Published 07/04/2025, 15:56
UBS maintains Neutral on Warner Brothers Discovery stock

On Monday, UBS analysts maintained their Neutral rating on Warner Brothers Discovery (NASDAQ:WBD) with a steady price target of $9.00. The stock, which has declined nearly 25% in the past week according to InvestingPro data, currently trades at $8.02. InvestingPro analysis suggests the stock is undervalued, though it faces some financial challenges with a Fair Value significantly above the current trading price. The firm's analysts project that the first quarter results will likely show ongoing advancement towards the company's direct-to-consumer (DTC) profit goals, yet they anticipate challenges due to tough comparisons to previous theatrical performances and persistent pressures on Networks.

Warner Brothers Discovery is expected to see a year-over-year decline in consolidated revenues by 7.8% to $9.2 billion, adjusted from a previous estimate of $9.5 billion. Similarly, EBITDA is projected to decrease by 5.8% year-over-year to $1.98 billion, a slight reduction from the prior forecast of $2.08 billion. This follows the company's trailing twelve-month revenue of $39.32 billion and EBITDA of $7.67 billion, as reported by InvestingPro. The analysts foresee an accelerated decline in Networks, but improvements in DTC and Studio divisions could offset this downturn.

For the full year, UBS now anticipates an EBITDA of $8.65 billion, a 4% decline from the previous year. This adjustment reflects a more conservative outlook than the prior estimate of $8.78 billion. The forecast includes a downward revision of the company's total advertising revenue for 2025, now expected to drop by 13% compared to the earlier projection of a 10% decrease. This change is informed by historical patterns where past recessions have caused approximately 5-10% reductions in TV advertising revenue.

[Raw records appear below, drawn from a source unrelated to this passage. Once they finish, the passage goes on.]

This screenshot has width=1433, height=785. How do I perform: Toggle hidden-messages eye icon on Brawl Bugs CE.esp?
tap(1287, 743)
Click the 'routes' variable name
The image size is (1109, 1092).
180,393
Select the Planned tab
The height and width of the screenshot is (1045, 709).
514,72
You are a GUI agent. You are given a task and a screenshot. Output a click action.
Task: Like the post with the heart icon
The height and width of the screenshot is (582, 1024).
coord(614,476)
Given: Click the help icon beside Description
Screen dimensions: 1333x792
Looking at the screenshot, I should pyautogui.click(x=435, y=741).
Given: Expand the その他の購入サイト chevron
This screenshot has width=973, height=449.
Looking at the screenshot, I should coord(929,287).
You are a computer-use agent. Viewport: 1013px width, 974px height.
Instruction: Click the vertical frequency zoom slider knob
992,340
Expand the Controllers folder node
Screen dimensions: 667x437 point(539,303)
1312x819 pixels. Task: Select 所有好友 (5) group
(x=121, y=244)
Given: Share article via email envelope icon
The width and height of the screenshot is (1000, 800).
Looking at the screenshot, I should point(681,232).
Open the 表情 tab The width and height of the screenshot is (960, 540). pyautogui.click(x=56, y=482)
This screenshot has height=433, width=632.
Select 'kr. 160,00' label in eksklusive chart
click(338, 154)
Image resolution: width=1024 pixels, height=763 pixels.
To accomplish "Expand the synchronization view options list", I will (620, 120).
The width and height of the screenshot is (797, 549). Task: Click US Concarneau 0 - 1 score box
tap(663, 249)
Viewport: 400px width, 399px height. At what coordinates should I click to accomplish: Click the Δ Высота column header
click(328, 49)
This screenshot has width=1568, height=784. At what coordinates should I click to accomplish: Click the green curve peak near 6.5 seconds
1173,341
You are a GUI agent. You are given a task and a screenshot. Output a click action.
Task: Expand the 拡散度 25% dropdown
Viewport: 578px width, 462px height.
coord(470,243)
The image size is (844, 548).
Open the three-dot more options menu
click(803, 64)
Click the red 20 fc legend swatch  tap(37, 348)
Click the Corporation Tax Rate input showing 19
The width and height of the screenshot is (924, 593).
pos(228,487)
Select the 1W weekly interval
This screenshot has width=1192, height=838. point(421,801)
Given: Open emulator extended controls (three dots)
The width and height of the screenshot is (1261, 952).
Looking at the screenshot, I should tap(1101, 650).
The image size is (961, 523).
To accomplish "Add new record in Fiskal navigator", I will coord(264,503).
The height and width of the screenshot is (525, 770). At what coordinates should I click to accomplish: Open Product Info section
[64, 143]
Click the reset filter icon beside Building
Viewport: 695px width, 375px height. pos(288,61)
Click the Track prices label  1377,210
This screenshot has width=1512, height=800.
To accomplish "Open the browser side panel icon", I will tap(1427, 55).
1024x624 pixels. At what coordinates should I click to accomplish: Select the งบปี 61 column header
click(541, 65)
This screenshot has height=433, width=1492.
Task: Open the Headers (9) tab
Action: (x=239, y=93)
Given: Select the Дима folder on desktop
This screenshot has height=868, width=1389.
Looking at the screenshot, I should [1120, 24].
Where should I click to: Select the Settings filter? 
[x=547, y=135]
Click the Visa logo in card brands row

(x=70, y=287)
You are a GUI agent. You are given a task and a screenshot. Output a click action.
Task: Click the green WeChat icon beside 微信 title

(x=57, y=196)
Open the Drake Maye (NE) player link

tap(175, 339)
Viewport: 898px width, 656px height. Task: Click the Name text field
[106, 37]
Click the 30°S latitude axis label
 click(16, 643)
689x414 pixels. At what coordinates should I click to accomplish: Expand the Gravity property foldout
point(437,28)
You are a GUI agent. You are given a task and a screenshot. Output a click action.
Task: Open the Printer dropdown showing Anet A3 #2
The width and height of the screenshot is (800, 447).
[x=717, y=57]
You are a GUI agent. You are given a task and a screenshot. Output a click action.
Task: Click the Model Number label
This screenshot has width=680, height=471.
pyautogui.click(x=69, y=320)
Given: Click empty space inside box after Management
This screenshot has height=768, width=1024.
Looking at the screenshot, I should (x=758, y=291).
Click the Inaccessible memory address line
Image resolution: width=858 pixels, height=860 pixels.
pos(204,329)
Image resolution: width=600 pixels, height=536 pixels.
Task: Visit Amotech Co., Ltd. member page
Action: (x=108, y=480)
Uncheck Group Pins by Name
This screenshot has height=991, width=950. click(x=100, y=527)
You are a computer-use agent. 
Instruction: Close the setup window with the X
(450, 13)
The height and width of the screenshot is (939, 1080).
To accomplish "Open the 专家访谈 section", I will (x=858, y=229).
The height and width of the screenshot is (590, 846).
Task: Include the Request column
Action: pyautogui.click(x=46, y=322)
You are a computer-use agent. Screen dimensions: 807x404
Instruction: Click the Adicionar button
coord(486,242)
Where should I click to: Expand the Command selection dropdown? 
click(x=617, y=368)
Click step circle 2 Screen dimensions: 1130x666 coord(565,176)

UBS analysts also noted that linear advertising appeared to remain stable in the first quarter, following existing trends, while digital and connected TV (CTV) advertising faced additional challenges. As the industry navigates potential recession risks, the analysts expect Warner Brothers Discovery to continue focusing on its new reporting structure and strategic initiatives aimed at unlocking value for shareholders. For deeper insights into WBD's financial health and future prospects, including 8 additional ProTips and comprehensive valuation metrics, investors can access the detailed Pro Research Report available on InvestingPro.

In other recent news, Warner Bros. Discovery has seen significant developments across various segments of its business. The company recently celebrated a strong box office performance with its release of "Minecraft," which grossed over $300 million globally on its opening weekend. Analysts from Bernstein SocGen Group maintained a Market Perform rating for Warner Bros. Discovery, despite the film's success. Meanwhile, BofA Securities upheld a Buy rating on the company's shares, setting a price target of $14.00, and adjusted its first-quarter revenue estimate to $8.9 billion due to challenges in the advertising sector.

Raymond (NSE:RYMD) James adjusted its price target for Warner Bros. Discovery to $13.00, maintaining an Outperform rating as the company navigates broader market challenges. In corporate governance, Warner Bros. Discovery expanded its board by adding Anton Levy, former co-president of General Atlantic, following pressure from activist shareholder Sessa Capital. This move aligns with the company's ongoing restructuring efforts, which aim to balance its traditional cable TV business with growth in streaming services. In the gaming sector, Warner Bros. Discovery decided to cancel the planned expansion of its "Hogwarts Legacy" video game as part of a reorganization within its video game unit. These recent developments reflect the company's strategic adjustments in response to evolving market conditions.